Chemisorption and anodic oxidation of aromatic molecules on palladium electrode surfaces: Studies by UHV-EC-STM.

摘要

The chemisorption and anodic oxidation of hydroquinone (H2Q) and benzoquinone (BQ) at palladium electrode surfaces was studied by a combination of electrochemistry (EC), Auger electron spectroscopy (AES), high-resolution electron-energy loss spectroscopy (HREELS) and electrochemical-scanning tunneling microscopy (EC-STM) on a smooth polycrystalline and well-defined (single-crystalline) Pd(100) electrode surface.
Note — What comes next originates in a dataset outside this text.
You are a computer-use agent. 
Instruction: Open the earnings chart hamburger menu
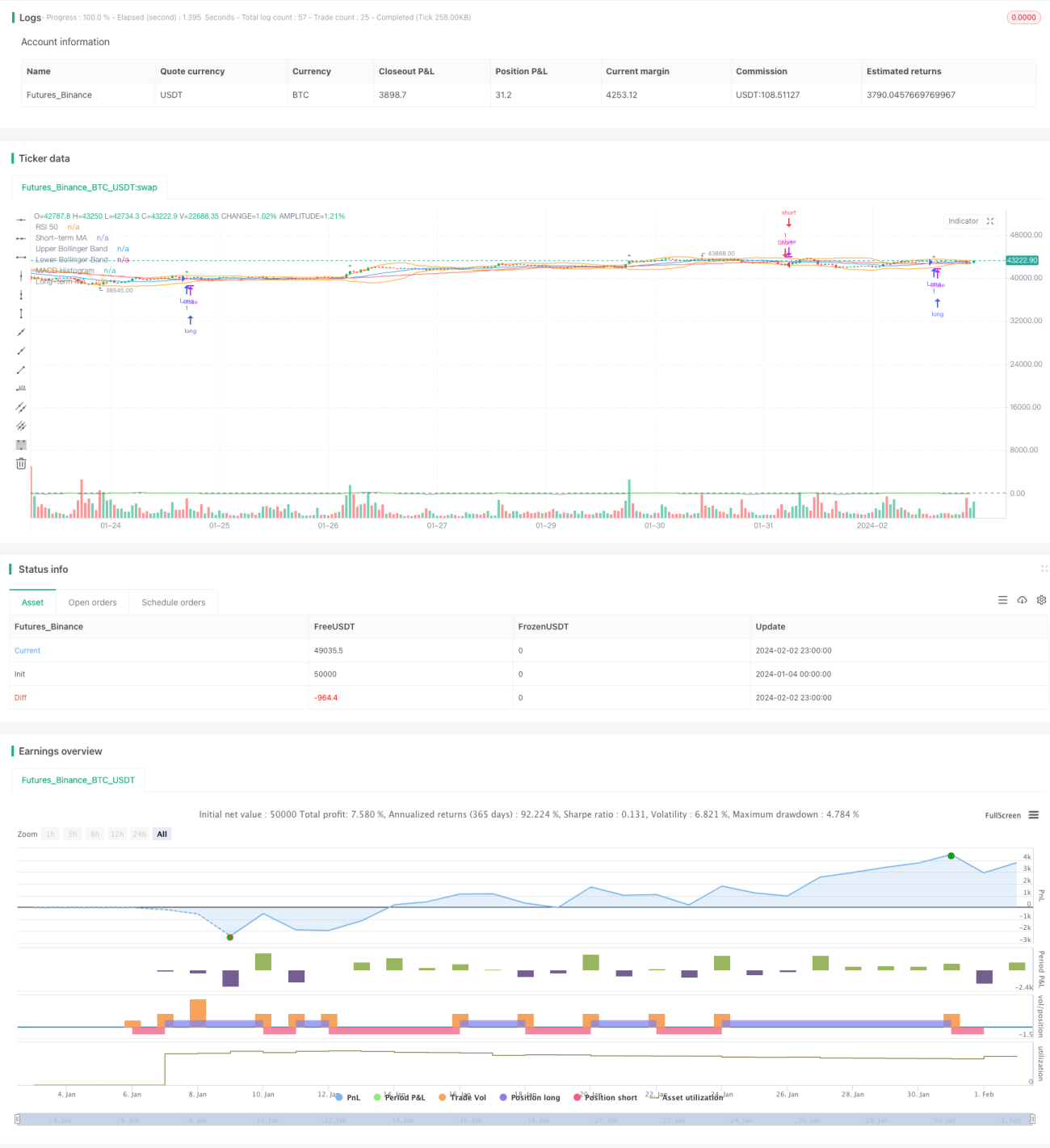pyautogui.click(x=1034, y=815)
The results point to the following more critical conclusions: (i) Chemisorption of H2Q from dilute (≤ 0.1 mM) aqueous solutions forms surface-coordinated BQ oriented parallel albeit with a slight tilt. (ii) At high concentrations (≥ 1 mM), chemisorption yields an edge-vertical oriented diphenolic species. (iii) The extent of anodic oxidation of the chemisorbed organic strongly depends upon its initial orientation; only the flat-adsorbed species are oxidized completely to carbon dioxide. (iv) The rate of anodic oxidation is likewise dependent upon the initial adsorbate orientation; the rate for vertically-oriented species is more than twice that of flat-adsorbed species. (v) The chemisorbed species are not oxidized (to the same extent) simultaneously; instead, oxidation occurs one molecule at a time. That is, molecules that survive the anodic oxidation and remain on the surface retain their original identities.